Collected data
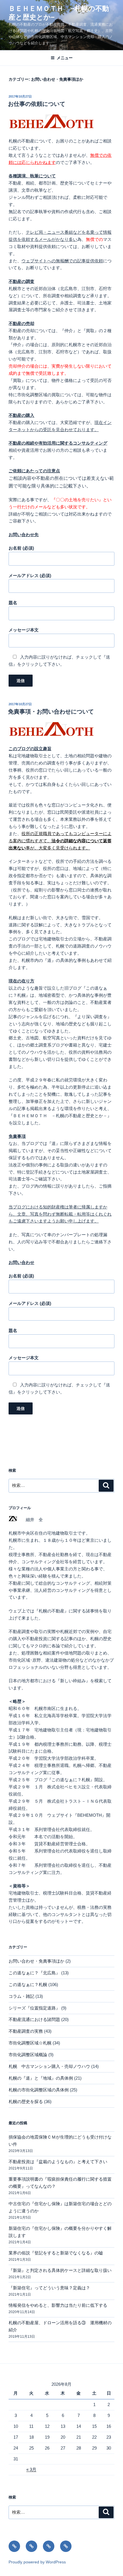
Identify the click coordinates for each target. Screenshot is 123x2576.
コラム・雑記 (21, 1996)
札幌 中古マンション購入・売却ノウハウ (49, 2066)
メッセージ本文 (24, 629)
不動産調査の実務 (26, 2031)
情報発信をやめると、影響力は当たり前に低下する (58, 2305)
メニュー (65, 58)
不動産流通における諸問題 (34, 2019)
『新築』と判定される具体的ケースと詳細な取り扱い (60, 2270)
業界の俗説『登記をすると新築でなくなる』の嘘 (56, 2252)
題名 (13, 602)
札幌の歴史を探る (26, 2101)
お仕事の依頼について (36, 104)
--
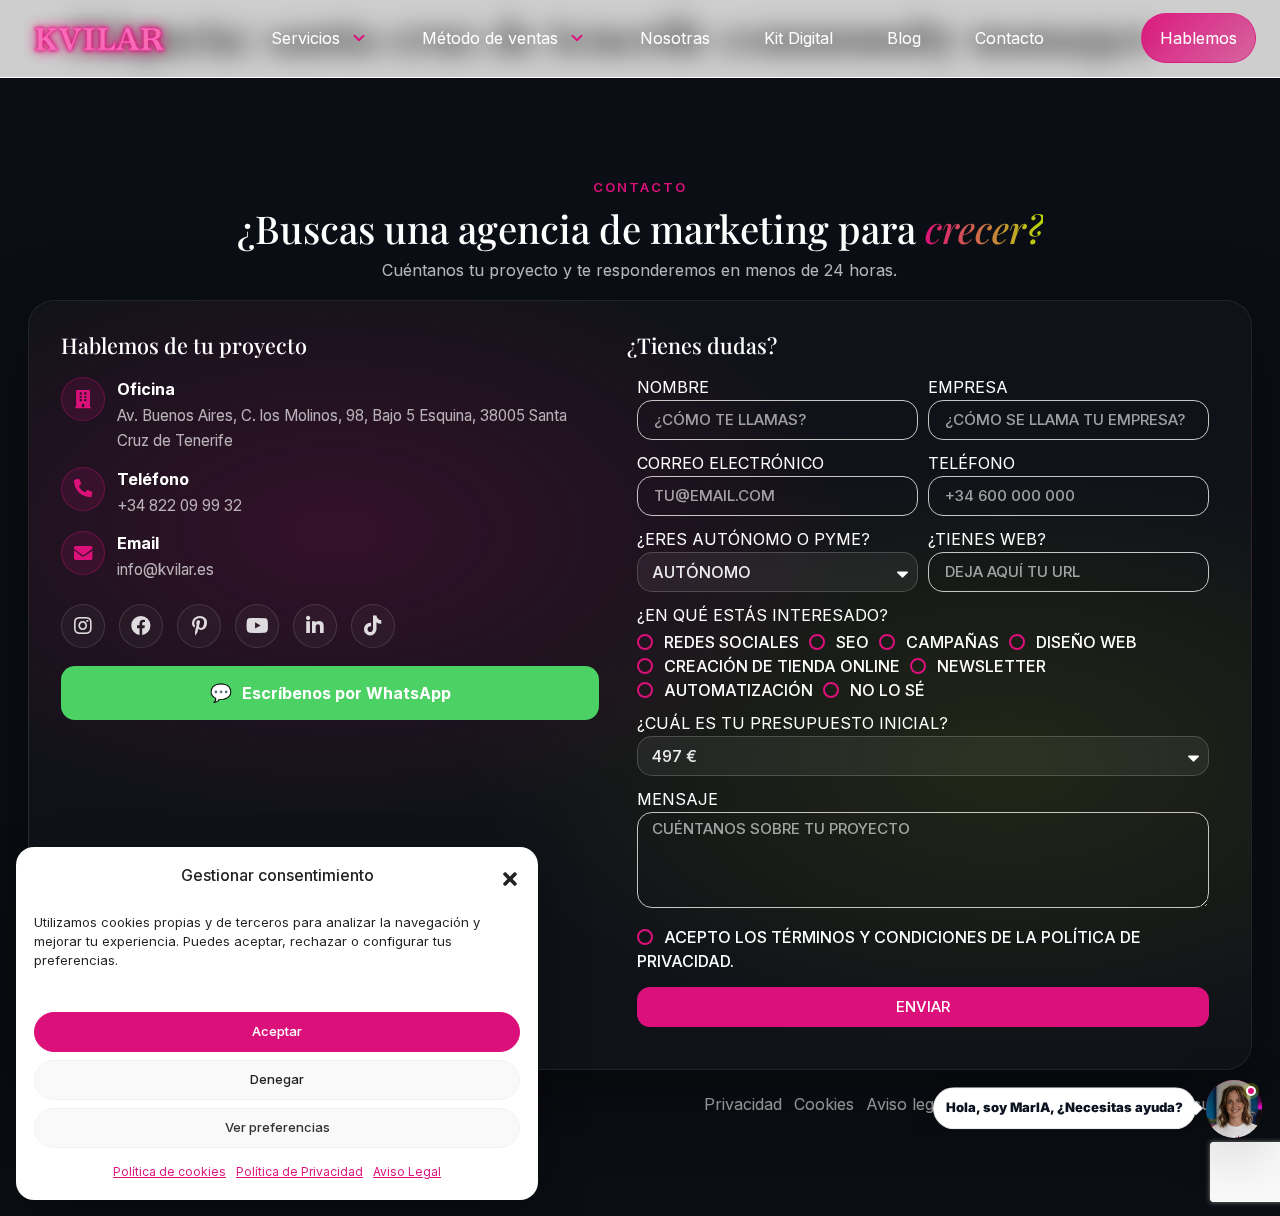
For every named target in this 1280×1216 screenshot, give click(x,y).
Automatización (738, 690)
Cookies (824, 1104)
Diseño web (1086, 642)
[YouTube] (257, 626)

> _TASK GOAL_: From the records above, copy out the line with "Identify the click", the line with "お仕事の依頼について (36, 104)", and every line between them, word for word.

> _EXERCISE SOLUTION_:
Identify the click coordinates for each target. Screenshot is 123x2576.
コラム・雑記 (21, 1996)
札幌 中古マンション購入・売却ノウハウ (49, 2066)
メッセージ本文 (24, 629)
不動産調査の実務 (26, 2031)
情報発信をやめると、影響力は当たり前に低下する (58, 2305)
メニュー (65, 58)
不動産流通における諸問題 (34, 2019)
『新築』と判定される具体的ケースと詳細な取り扱い (60, 2270)
業界の俗説『登記をすると新築でなくなる』の嘘 (56, 2252)
題名 (13, 602)
札幌の歴史を探る (26, 2101)
お仕事の依頼について (36, 104)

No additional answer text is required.